- Я не позволю, – прорычал Дерек, – нет.
- Поэтому я не прошу, – спокойно сказал Дитон. – Ни его, ни тебя, Дерек. Это очень деликатный момент. При определённом давлении с моей стороны Стайлз позволил бы поставить диагноз таким образом, исключив другие психические отклонения, но я не хочу мучить бедного мальчика. Мучить стыдом и неловкостью, которая потом неизбежно проявится в ваших с ним отношениях. Ему всего лишь шестнадцать. Он вряд ли знает, что значит быть циничным по отношению к собственному телу.
- Тогда как вы можете с уверенностью так точно диагностировать его... провалы? – снова спросил Дерек, докапываясь до сути, еще надеясь, что тесты наврали и психиатр ошибся.
- Я просто знаю его, – произнес Дитон, – и говорил тебе раньше, что проверял множество других вариантов. Мы примеряли к его провалам разные виды амнезий, исключили диссоциативную фугу*... Можно, конечно, уговорить Стайлза на повторное тестирование и обследование в другой клинике. Это обычная практика. Но с анонимностью могут возникнуть проблемы. Впрочем, деньги решают всё...
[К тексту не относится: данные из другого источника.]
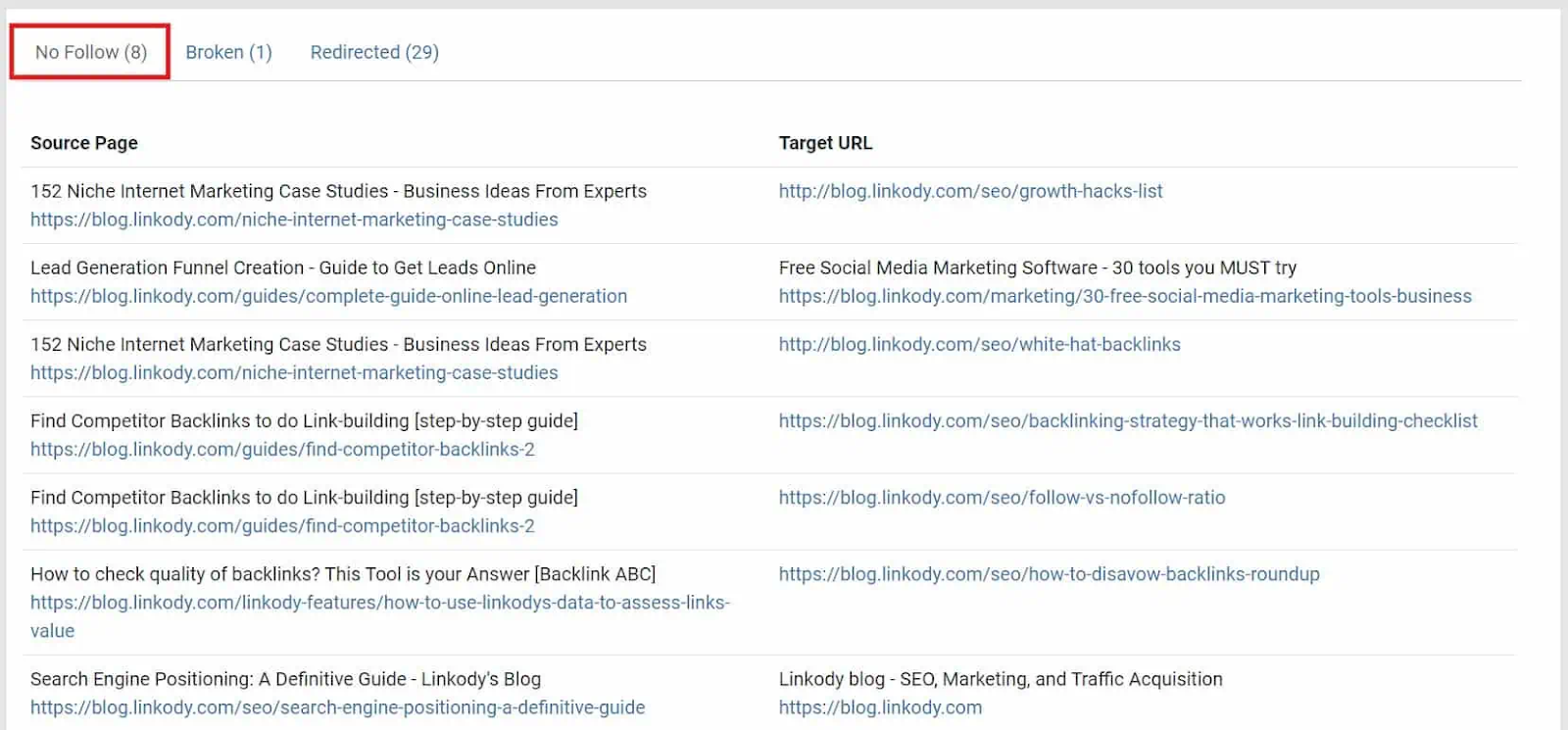Open the follow-vs-nofollow-ratio target URL
Screen dimensions: 1568x730
[x=1001, y=498]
- Дело не в деньгах, – жестко перебил Дитона Дерек. – Никаких больше освидетельствований. Я не хочу снова вынуждать Стайлза чувствовать себя больным, ненормальным, не таким, как все.
- Тогда не делай ничего, чтобы показать ему это, – так же жестко произнес Дитон. – Выдержи период осознания диагноза. Вытерпи его. Проконтролируй только, чтобы Стайзл рассказал всё отцу. Он, как опекун, должен знать. Джон очень правильно видит проблему, он поможет. Подскажет, как быть. Подскажет, как принять верное решение, если ты не знаешь, что будет для вас лучше.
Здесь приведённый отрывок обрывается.